A slight improvement to my last attempt in Foxy Gets Hooked.
The difference here is that rather than have just one fixed Bezier Warp distortion applied to the whole composition, I've animated the Bezier points to constantly compensate for the barrel distortion drawn in the original layout.
The first clip is of a background "pan" without any post-production, typical of any 2D animated cartoon. The second clip is the same pan with additional distortion animated in post to compensate for the curving lines. The third is the same again, only with reference models put in the scene to test for how extreme it can be taken before it's a mess.
The bezier warp shape is like that of pincushion distortion, compensating for the barrel distortion, but as the amount of distortion in the artwork changes during the pan, the pincushion's shape changes too. At the beginning, there's no distortion on the left, but is most extreme on the right because the wall begins to curve there. Halfway through the transition, the pincushion is at its most extreme and symmetrical distorting both sides. By the end of the pan, there's hardly any distortion since the lines were mostly rectilinear.

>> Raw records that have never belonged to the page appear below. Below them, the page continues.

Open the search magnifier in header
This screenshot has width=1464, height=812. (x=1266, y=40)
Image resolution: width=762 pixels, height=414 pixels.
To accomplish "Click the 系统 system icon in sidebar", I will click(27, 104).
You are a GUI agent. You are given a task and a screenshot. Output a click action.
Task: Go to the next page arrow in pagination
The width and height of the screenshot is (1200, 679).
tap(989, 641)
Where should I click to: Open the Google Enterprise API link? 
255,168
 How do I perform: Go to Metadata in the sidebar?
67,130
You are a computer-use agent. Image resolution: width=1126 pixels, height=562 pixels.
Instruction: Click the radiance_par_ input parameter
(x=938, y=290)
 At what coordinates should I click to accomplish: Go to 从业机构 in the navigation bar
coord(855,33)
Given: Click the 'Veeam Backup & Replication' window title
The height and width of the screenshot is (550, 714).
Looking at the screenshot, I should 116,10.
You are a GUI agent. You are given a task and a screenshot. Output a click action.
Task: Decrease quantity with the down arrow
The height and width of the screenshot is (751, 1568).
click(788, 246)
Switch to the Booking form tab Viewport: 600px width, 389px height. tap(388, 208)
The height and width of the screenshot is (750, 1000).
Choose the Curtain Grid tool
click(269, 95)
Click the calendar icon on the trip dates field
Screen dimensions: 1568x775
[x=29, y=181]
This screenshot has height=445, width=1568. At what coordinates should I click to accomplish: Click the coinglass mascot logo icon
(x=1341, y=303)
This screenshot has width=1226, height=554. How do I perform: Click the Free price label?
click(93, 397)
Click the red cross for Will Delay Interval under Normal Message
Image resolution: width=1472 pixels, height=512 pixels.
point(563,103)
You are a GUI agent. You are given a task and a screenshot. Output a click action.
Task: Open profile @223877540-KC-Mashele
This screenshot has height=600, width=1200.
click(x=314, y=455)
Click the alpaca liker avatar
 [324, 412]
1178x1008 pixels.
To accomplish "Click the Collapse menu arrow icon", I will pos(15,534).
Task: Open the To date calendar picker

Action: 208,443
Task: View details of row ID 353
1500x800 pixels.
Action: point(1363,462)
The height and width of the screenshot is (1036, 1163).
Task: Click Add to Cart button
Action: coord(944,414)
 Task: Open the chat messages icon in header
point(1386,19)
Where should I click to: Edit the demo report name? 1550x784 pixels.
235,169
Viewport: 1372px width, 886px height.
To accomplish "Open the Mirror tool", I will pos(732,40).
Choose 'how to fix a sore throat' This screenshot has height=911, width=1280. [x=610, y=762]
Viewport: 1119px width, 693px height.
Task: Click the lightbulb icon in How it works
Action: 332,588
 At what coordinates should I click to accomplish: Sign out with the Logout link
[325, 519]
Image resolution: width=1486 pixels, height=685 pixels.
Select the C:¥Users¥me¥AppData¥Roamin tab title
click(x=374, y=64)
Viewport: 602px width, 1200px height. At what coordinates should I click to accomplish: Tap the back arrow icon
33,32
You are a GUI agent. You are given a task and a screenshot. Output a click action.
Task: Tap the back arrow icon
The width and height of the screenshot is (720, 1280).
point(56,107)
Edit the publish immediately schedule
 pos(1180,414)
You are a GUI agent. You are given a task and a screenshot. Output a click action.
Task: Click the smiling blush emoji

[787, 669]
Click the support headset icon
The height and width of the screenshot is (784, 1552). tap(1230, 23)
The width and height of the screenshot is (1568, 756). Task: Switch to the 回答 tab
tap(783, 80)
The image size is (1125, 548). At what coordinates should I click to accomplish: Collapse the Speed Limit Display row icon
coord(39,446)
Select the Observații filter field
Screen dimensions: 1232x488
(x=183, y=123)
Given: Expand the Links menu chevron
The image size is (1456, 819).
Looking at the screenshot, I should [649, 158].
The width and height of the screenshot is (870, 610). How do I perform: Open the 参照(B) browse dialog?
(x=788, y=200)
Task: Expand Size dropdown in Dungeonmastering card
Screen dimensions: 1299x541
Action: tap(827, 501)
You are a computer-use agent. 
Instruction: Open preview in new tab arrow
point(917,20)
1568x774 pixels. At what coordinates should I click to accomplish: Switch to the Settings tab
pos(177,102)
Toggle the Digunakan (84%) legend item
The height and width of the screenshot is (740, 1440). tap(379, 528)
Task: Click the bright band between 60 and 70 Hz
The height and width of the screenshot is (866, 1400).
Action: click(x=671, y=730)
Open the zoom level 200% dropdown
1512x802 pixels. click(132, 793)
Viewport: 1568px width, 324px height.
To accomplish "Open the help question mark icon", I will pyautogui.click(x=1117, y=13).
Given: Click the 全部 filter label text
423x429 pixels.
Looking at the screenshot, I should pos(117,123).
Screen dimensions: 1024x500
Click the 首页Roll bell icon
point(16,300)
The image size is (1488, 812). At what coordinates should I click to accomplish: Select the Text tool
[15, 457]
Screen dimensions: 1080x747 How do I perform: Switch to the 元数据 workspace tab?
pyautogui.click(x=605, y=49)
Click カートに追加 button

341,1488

It's rather wonky in this test because the layout was only a quick sketch. In a proper production the layout would be significantly more refined and the perspective lines would be less hazy resulting in a much more mathematically accurate distortion. For one thing the wide-angle perspective seemed to shift, with an asymmetrical distortion across the layout. I now know that doesn't really work. You'll be seeing more experiments involving this and in abundance in my next big project that being a Starfox parody (as well as in future projects in general).